Psicologia e risorse umane: recruiter, HR e career coach

Uno degli sbocchi più interessanti per chi ha una formazione in psicologia riguarda la gestione delle risorse umane. L’HR specialist o responsabile delle risorse umane, ad esempio, utilizza principi di psicologia del lavoro per selezionare, motivare e supportare i dipendenti e le dipendenti di un’azienda. In questo contesto si inserisce anche la figura del recruiter, un professionista che valuta attitudini, competenze e tratti di personalità dei candidati per individuare la persona più adatta a ricoprire un determinato ruolo. Un’altra evoluzione di questo profilo è il career coach, esperto in orientamento e sviluppo professionale, che accompagna studenti o lavoratori nella ricerca di una direzione più coerente con le loro aspirazioni.

Psicologia in azienda: formazione e gestione del clima organizzativo

Le aziende moderne sanno che il benessere dei dipendenti è una leva strategica per migliorare la produttività e la fidelizzazione. Secondo un recente studio condotto da Wellhub, il 54% dei CEO italiani è convinto che il benessere in azienda è fondamentale per il successo finanziario ed è quindi importante investire in programmi di welfare aziendale utili a motivare i collaboratori e a renderli più coinvolti nelle attività aziendali. Per far fronte a questa necessità ci sono figure come il formatore aziendale, che organizza percorsi di aggiornamento e sviluppo delle soft skills e il consulente del benessere organizzativo, che analizza il clima interno all’impresa per promuovere un ambiente di lavoro più equilibrato.

Mediazione e orientamento: psicologia al servizio delle relazioni

Accanto alle figure più aziendali, continuano a crescere le professioni legate alla gestione dei conflitti e all’educazione. Il mediatore familiare, ad esempio, interviene nei casi di separazione o disagio intrafamiliare per facilitare la comunicazione e favorire accordi condivisi. Si tratta di un ruolo delicato, che richiede capacità di ascolto, empatia e una solida conoscenza dei meccanismi relazionali.
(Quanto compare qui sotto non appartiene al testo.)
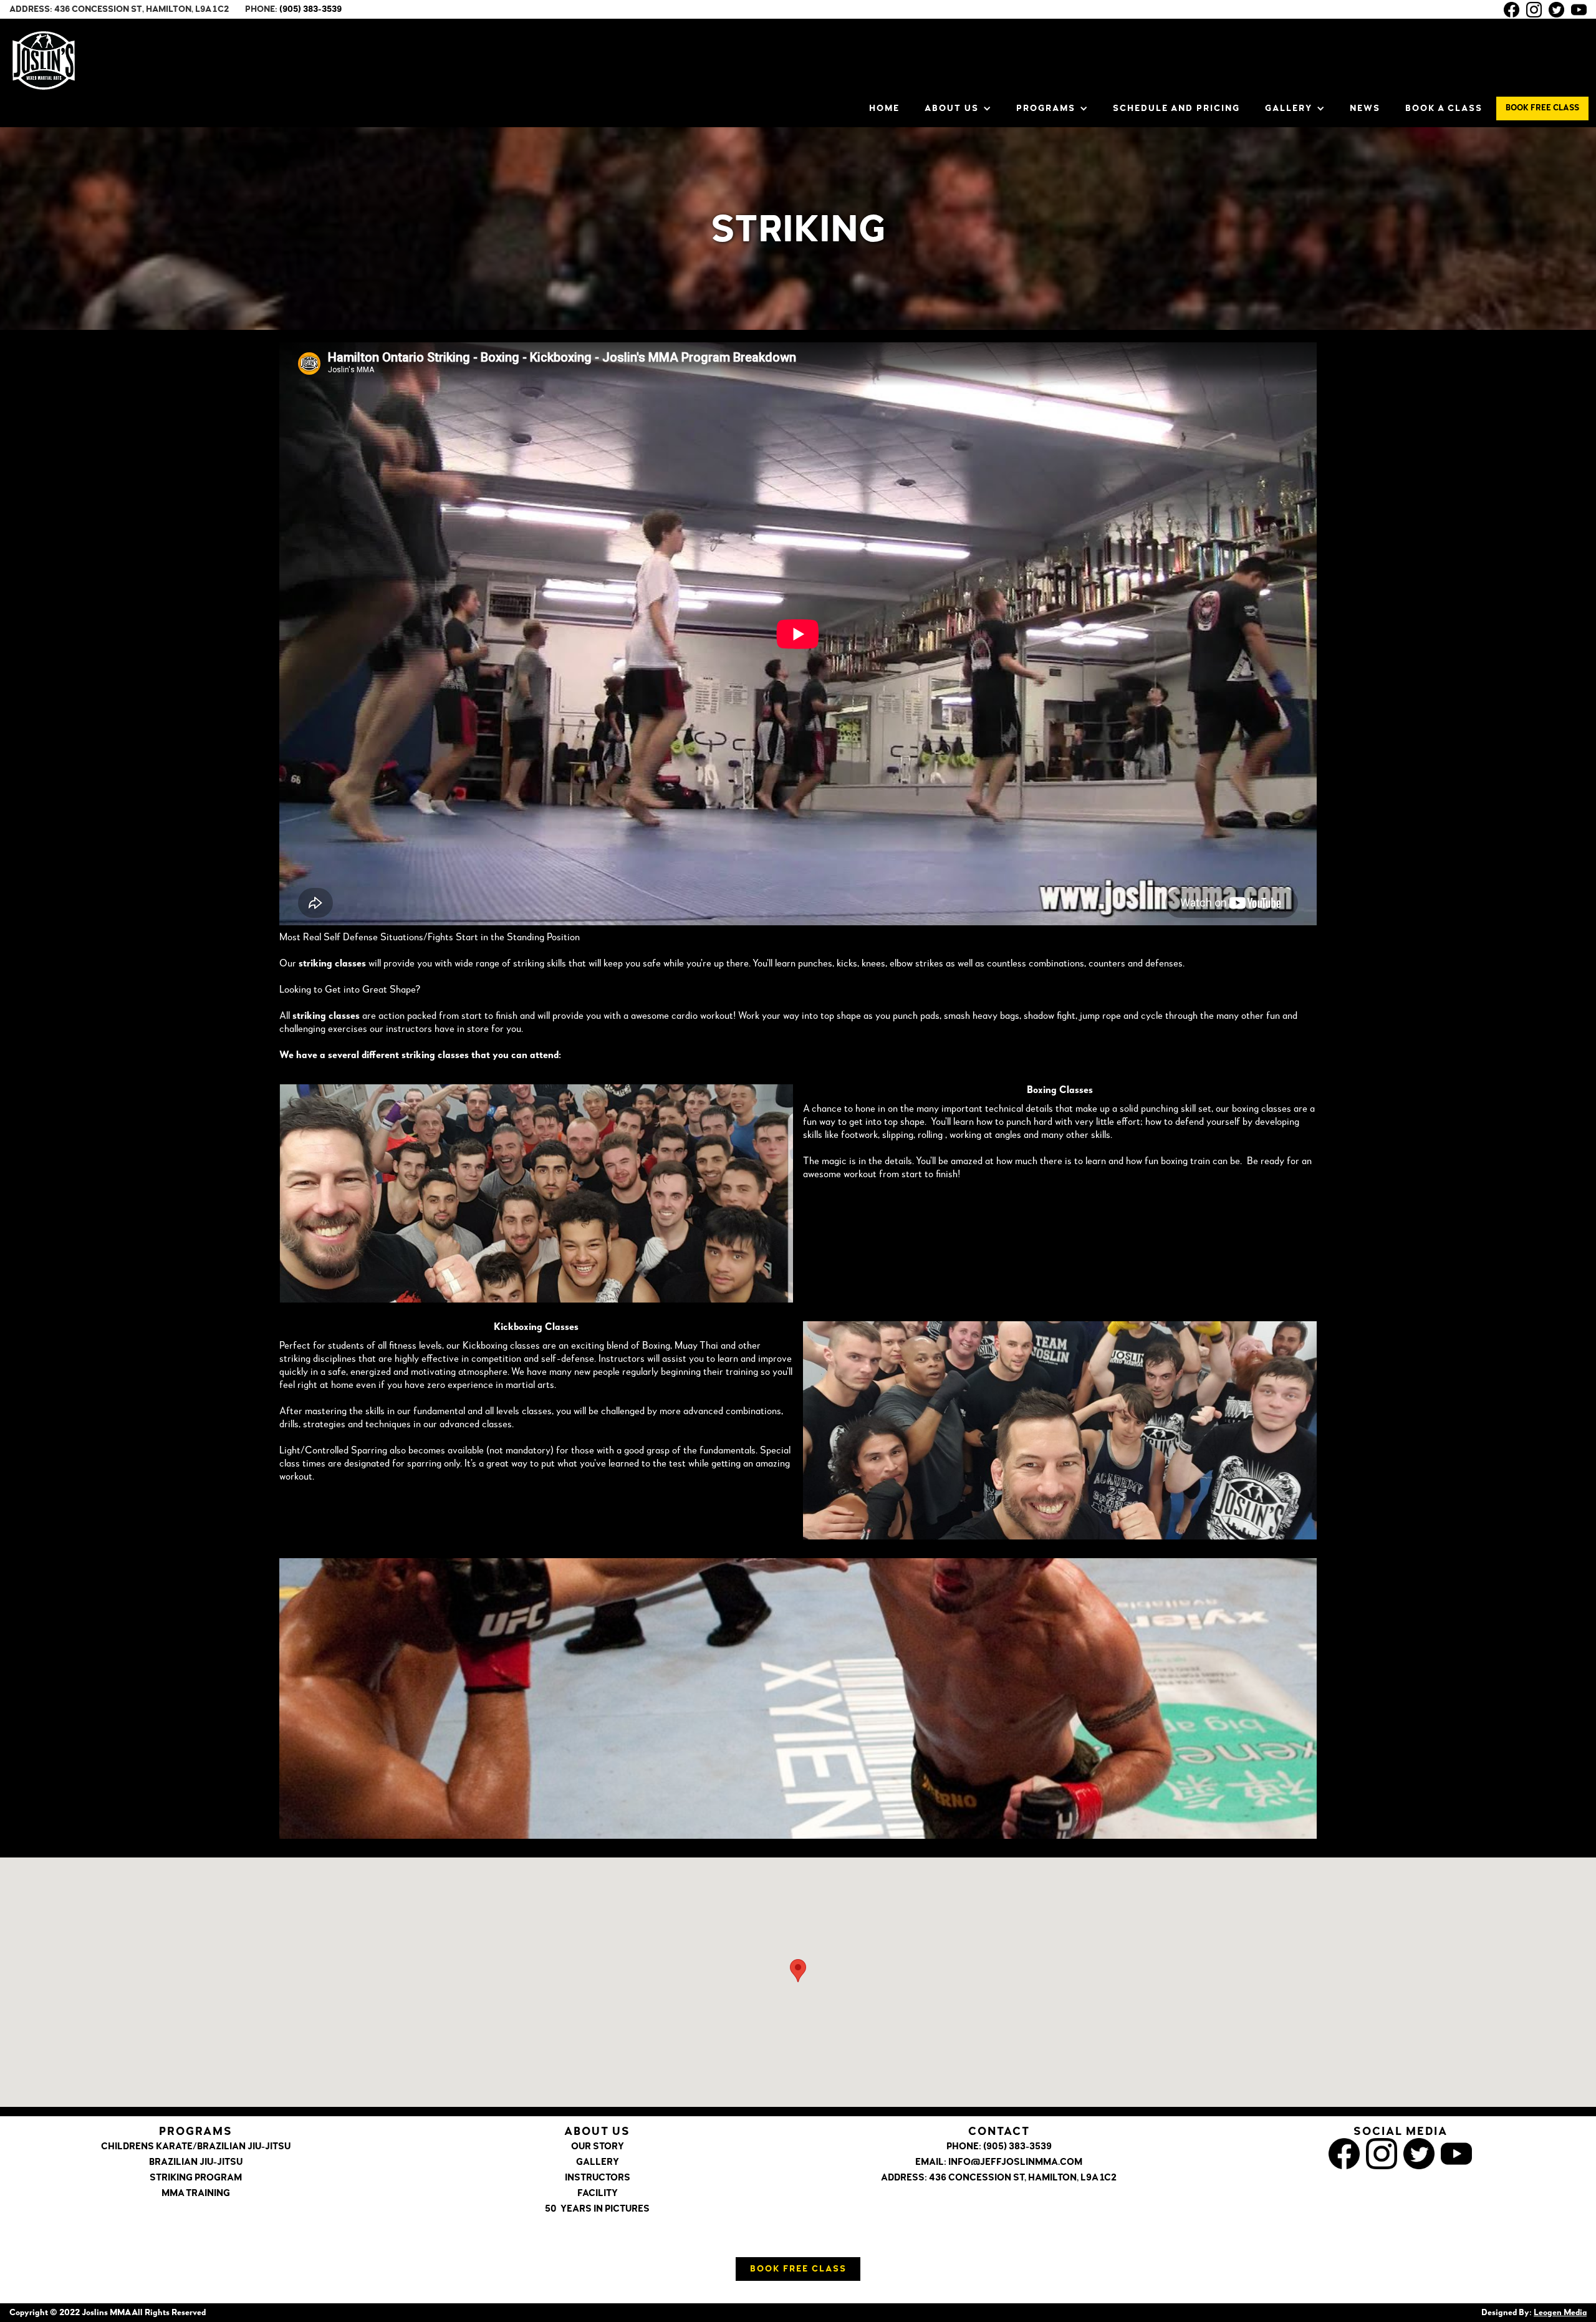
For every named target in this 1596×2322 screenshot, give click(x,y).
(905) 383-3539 (310, 9)
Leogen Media (1560, 2312)
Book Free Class (798, 2269)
Analogamente, il consulente in orientamento scolastico supporta adolescenti e giovani adulti nella scelta del percorso di studi o della carriera. In un contesto in cui l’offerta formativa è sempre più diversificata, il suo ruolo diventa cruciale per evitare dispersione scolastica e migliorare l’allineamento tra interessi, talenti e obiettivi personali. Vista la crescente richiesta di psicologi a scuola, a gennaio 2025, il Governo ha istituito il Fondo per il servizio di sostegno psicologico degli studenti, con una dotazione di 10 milioni di euro per il 2025 e 18,5 milioni di euro all'anno dal 2026. Una scelta che ha l'obiettivo di sostenere il comparto educativo in un momento storico molto delicato per la salute mentale, a fronte anche di una nuova consapevolezza sull'importanza di prendersi cura della propria psiche. Questo apre le porte a nuove opportunità per chi opera nel campo della psicologia.